Right Hon. L. S. ST. LAURENT (Acting Prime Minister) moved:
That on and after Tuesday, July 23. 1946, until the end of the session, the house shall meet at 11 o'clock in the morning of each sitting day and that in addition to the usual intermission at 6 o'clock p.m.. there shall be an intermission every day from 1 to 3 o'clock p.m.
He said: Mr. Speaker, in proposing this motion it is not the intention of the government to force its own views upon the house, but rather to afford to hon. members an opportunity for making known whether or not they feel that the time has arrived when we should have the house sitting three times a day. There still remains a lot of work to be done. Some of the measures yet to be dealt with seem to be non-contentious. Some of the legislation has already been very carefully considered in the sittings of standing or
select committees and should not take up much mere of the time of the house. There is, of course, other legislation which some hon. members will require to have further debated in the house. It is apparent that no matter how many hours a day the house sits it will still be a matter not of days but of weeks before we can get through the work that remains to be done, giving it that care which it is necessary in the public interest that it should receive.

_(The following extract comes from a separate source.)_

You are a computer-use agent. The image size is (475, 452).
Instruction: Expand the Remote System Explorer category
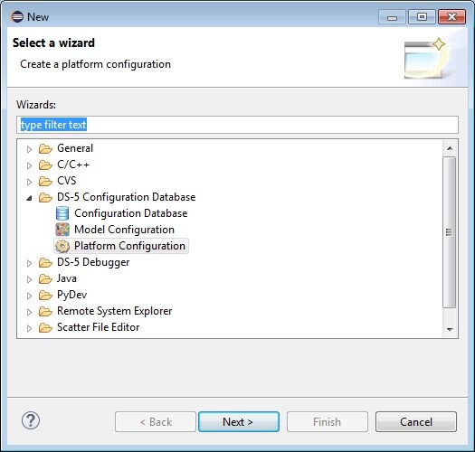pyautogui.click(x=29, y=312)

The question raised by this motion is whether we should at once begin morning sittings and endeavour to give more time to the work of the house than has been given up to the present. I realize that that does not mean giving more time to the business of the session, because the committees have been sitting not only in the morning but even while the house is sitting, as we have noticed from the sparse attendance at times in the house. But a large number of hon. members have let it be known that they thought we should be apt to expedite the work of the house if we began now sitting three times a day. If it is the wish of hon. members that that be done, the adoption of this motion will provide for it. If on the other hand hon. members feel that we should still go on with two instead of three sittings a day, the government will be pleased to have those views expressed and will endeavour to have the decision made one that will appeal to the largest number of hon. members.